Task: Rewrite the part of the entries that opens with the line containing "This screenshot has" and runs through the end of the entries, replacing "screenshot" with "screen" and changing nothing else. Leave the pictures out of your answer.

Pointing entries for screenshots and pages
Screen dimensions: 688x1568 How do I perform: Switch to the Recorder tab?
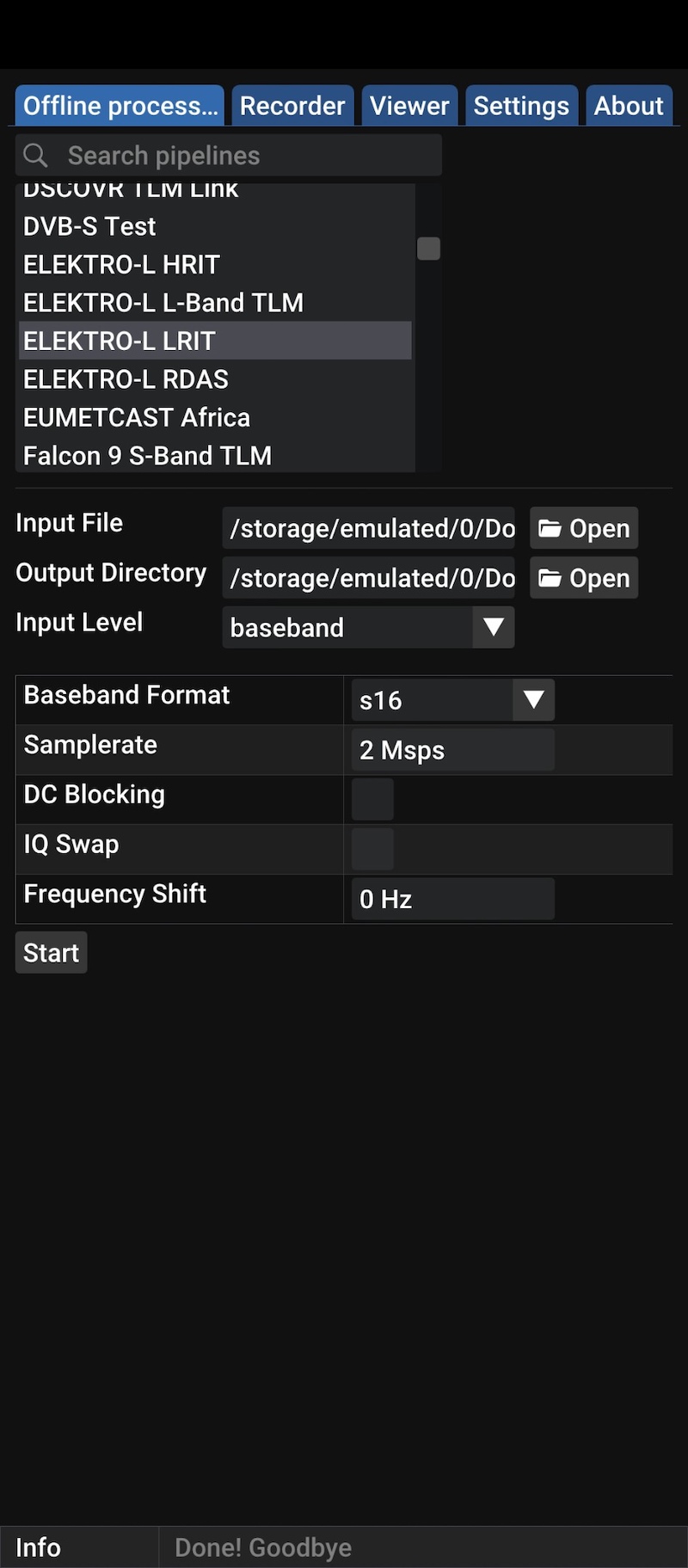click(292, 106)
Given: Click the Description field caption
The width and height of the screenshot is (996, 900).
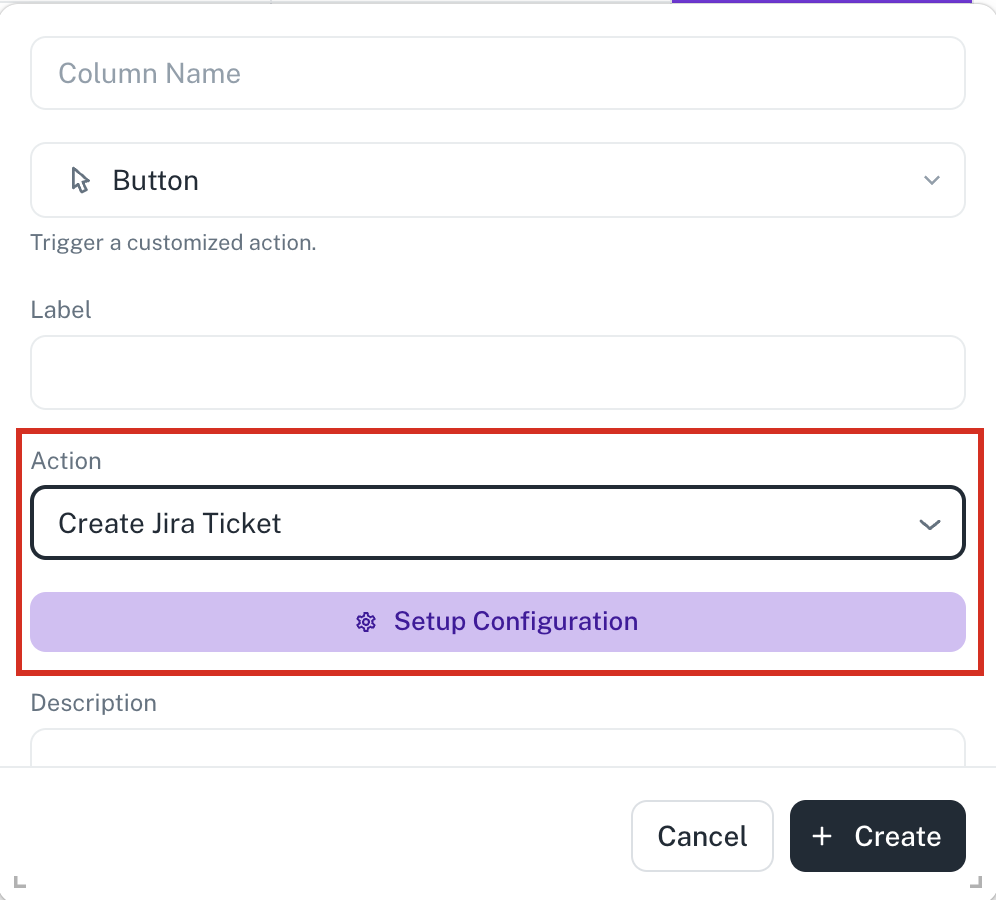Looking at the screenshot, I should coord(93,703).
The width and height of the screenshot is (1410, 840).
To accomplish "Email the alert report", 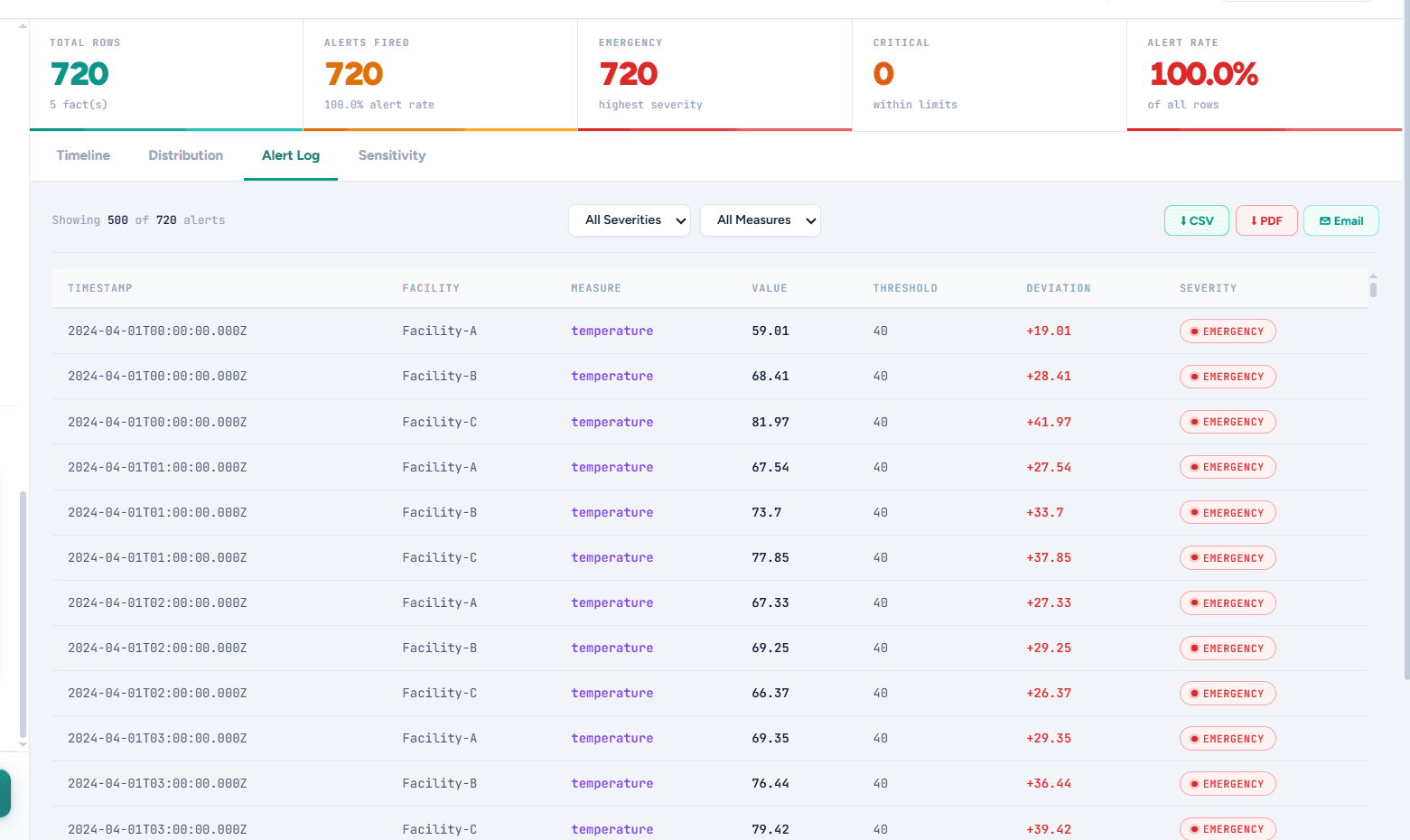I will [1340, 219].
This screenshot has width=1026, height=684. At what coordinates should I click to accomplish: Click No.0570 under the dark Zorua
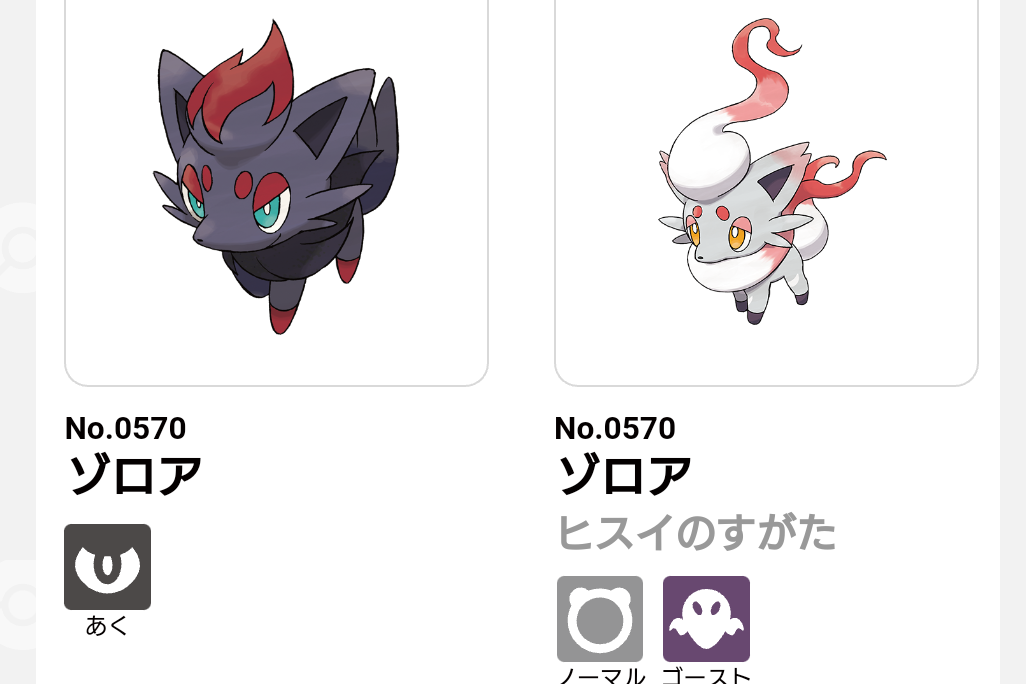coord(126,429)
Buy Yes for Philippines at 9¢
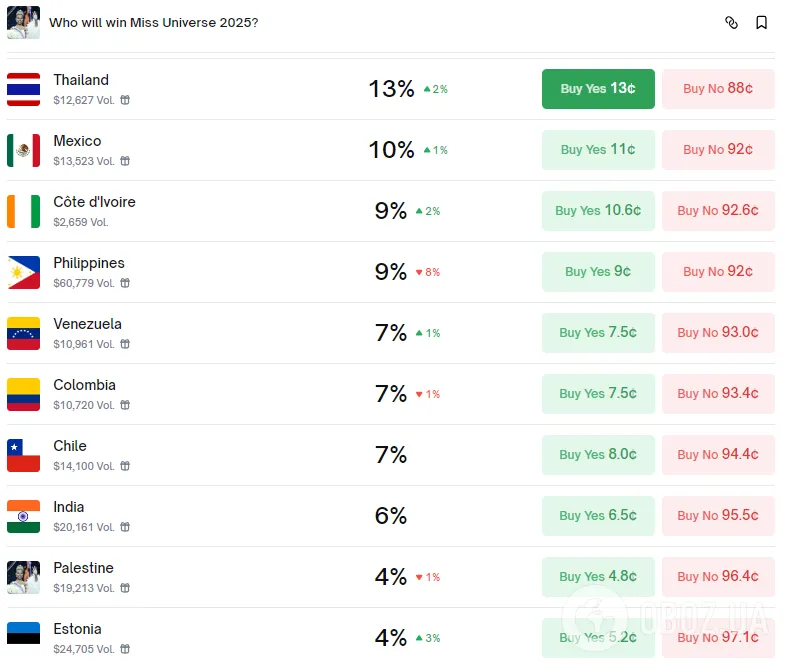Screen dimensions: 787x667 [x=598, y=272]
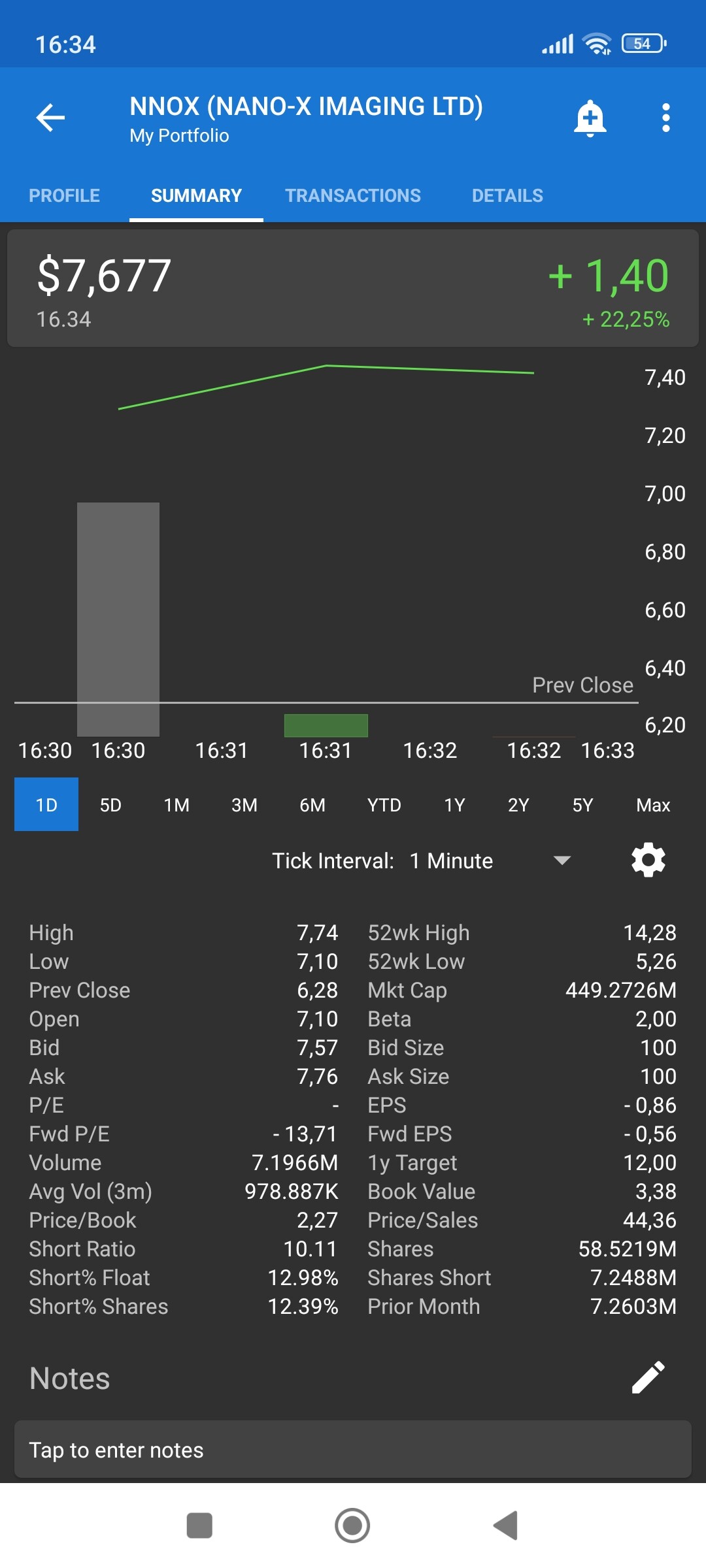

Result below:
This screen has width=1026, height=684. At what coordinates should I click to accomplish: Click No.0570 under the dark Zorua
coord(126,429)
Buy Yes for Philippines at 9¢
Screen dimensions: 787x667 [x=598, y=272]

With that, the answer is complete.